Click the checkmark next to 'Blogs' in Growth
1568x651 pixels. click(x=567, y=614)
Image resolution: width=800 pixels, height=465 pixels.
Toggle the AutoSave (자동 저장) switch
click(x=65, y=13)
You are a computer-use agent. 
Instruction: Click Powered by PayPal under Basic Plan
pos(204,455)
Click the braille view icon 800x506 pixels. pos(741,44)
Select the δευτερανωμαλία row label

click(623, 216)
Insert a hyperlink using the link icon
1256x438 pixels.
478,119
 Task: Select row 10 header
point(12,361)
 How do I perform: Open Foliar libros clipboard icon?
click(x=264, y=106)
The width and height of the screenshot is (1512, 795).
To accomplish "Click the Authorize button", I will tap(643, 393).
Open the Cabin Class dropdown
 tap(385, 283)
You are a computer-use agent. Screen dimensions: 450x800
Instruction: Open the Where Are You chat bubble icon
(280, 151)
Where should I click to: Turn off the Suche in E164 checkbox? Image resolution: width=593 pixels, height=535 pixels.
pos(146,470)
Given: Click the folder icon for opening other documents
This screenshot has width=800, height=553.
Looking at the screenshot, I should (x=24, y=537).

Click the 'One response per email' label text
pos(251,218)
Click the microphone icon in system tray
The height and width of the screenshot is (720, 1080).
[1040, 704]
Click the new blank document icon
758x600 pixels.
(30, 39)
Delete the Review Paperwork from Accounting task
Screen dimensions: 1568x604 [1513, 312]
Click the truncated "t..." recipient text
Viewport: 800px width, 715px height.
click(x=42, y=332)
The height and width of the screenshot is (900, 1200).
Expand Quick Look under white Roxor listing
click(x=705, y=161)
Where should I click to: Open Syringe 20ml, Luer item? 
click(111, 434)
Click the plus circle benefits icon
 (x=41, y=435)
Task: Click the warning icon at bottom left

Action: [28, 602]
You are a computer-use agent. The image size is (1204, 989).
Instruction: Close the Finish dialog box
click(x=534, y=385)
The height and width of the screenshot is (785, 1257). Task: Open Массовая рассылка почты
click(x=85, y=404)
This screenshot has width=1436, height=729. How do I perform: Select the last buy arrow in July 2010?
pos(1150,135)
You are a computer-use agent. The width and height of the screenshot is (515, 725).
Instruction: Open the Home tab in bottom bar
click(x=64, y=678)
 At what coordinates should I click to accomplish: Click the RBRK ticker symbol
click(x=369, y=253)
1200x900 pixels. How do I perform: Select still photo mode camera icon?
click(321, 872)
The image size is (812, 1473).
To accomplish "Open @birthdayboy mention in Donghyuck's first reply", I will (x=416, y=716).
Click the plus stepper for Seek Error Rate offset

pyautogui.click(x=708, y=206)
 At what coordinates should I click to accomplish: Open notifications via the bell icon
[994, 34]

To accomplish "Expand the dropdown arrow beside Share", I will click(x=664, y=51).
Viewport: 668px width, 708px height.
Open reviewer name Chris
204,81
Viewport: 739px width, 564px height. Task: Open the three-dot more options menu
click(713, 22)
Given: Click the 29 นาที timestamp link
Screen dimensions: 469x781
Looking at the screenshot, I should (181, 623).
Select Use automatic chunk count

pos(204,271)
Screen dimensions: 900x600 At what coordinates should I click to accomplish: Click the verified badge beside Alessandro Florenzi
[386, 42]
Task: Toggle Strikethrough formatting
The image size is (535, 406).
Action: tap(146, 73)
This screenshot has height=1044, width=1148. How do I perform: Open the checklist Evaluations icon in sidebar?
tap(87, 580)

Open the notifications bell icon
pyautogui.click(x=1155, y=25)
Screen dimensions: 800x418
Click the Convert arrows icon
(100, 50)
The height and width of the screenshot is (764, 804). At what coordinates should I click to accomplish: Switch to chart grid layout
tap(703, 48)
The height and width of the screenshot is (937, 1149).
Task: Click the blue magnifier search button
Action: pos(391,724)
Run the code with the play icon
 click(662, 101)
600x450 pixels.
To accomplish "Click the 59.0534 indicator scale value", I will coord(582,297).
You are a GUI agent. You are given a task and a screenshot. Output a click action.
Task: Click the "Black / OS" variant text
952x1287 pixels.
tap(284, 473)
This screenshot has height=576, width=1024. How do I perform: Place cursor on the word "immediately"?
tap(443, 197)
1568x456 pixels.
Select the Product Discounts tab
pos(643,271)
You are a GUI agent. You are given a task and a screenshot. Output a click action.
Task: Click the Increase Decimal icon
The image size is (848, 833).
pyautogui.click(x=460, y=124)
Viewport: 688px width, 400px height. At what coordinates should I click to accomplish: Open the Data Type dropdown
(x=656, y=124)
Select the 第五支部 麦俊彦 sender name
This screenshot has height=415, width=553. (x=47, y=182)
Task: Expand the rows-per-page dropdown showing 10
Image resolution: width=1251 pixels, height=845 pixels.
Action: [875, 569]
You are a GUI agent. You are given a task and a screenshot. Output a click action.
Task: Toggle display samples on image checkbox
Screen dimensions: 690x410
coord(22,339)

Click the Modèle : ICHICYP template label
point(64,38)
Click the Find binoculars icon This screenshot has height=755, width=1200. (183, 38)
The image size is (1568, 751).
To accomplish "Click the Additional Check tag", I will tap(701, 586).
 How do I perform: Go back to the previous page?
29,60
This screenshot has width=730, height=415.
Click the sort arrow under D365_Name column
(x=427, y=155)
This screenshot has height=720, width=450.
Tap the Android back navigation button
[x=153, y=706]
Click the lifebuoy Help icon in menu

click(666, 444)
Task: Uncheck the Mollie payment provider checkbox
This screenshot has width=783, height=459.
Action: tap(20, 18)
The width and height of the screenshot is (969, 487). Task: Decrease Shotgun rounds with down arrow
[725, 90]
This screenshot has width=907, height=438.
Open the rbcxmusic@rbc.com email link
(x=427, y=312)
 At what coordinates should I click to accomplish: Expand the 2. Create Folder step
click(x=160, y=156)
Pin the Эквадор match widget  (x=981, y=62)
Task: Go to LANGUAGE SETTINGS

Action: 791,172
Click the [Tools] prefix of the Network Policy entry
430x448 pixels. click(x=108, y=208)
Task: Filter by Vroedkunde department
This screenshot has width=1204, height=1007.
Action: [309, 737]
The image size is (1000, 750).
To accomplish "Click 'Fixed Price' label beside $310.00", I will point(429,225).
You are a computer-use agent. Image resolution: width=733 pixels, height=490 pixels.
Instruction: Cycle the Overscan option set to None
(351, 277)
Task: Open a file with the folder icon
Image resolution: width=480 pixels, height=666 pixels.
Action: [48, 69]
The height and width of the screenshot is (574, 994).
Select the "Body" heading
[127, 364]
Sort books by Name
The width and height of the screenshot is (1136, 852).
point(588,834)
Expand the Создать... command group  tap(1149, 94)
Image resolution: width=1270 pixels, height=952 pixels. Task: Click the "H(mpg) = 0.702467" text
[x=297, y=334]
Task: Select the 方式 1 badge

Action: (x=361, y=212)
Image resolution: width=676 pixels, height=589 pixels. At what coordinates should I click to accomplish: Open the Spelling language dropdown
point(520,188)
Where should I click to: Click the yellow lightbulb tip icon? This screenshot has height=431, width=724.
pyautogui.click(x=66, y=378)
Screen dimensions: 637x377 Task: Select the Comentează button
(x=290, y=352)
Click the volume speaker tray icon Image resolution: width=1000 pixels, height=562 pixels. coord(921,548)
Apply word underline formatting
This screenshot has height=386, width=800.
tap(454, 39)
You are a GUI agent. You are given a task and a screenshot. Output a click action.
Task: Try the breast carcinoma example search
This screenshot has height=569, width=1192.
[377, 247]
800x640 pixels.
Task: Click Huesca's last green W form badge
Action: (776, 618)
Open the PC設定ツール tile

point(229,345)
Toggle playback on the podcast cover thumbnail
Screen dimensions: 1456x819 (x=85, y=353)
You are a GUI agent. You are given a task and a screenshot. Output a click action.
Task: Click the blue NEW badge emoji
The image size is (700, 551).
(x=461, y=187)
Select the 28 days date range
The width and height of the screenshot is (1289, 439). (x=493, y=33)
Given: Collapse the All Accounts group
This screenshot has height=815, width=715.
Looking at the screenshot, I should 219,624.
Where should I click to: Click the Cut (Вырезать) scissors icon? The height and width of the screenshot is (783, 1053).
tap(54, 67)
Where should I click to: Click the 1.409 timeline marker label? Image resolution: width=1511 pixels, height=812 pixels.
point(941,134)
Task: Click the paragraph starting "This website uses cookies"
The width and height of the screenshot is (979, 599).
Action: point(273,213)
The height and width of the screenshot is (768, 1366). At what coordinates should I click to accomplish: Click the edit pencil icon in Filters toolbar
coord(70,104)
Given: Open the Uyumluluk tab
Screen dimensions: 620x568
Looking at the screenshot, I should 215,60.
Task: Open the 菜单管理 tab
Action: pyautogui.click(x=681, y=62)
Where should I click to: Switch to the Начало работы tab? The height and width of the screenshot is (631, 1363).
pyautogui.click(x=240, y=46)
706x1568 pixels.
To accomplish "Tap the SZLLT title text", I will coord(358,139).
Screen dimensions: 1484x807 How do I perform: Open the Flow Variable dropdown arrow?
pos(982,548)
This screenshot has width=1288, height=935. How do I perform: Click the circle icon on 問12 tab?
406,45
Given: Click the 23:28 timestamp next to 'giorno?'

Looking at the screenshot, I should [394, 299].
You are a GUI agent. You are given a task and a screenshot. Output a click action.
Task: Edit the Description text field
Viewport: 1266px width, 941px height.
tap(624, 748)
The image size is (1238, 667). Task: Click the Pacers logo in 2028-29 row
******************************
(INSTRUCTIONS TO FOLLOW):
Starting at the line above that holds "Task: Click the warning icon at bottom left" and ending at the line that holds "You are a computer-use agent. The width", transcribe each line exactly and include no other lines.

(OUTPUT BELOW):
Task: Click the warning icon at bottom left

Action: [28, 602]
You are a computer-use agent. The image size is (1204, 989).
Instruction: Close the Finish dialog box
click(x=534, y=385)
The height and width of the screenshot is (785, 1257). Task: Open Массовая рассылка почты
click(x=85, y=404)
This screenshot has width=1436, height=729. How do I perform: Select the last buy arrow in July 2010?
pos(1150,135)
You are a computer-use agent. The width and height of the screenshot is (515, 725).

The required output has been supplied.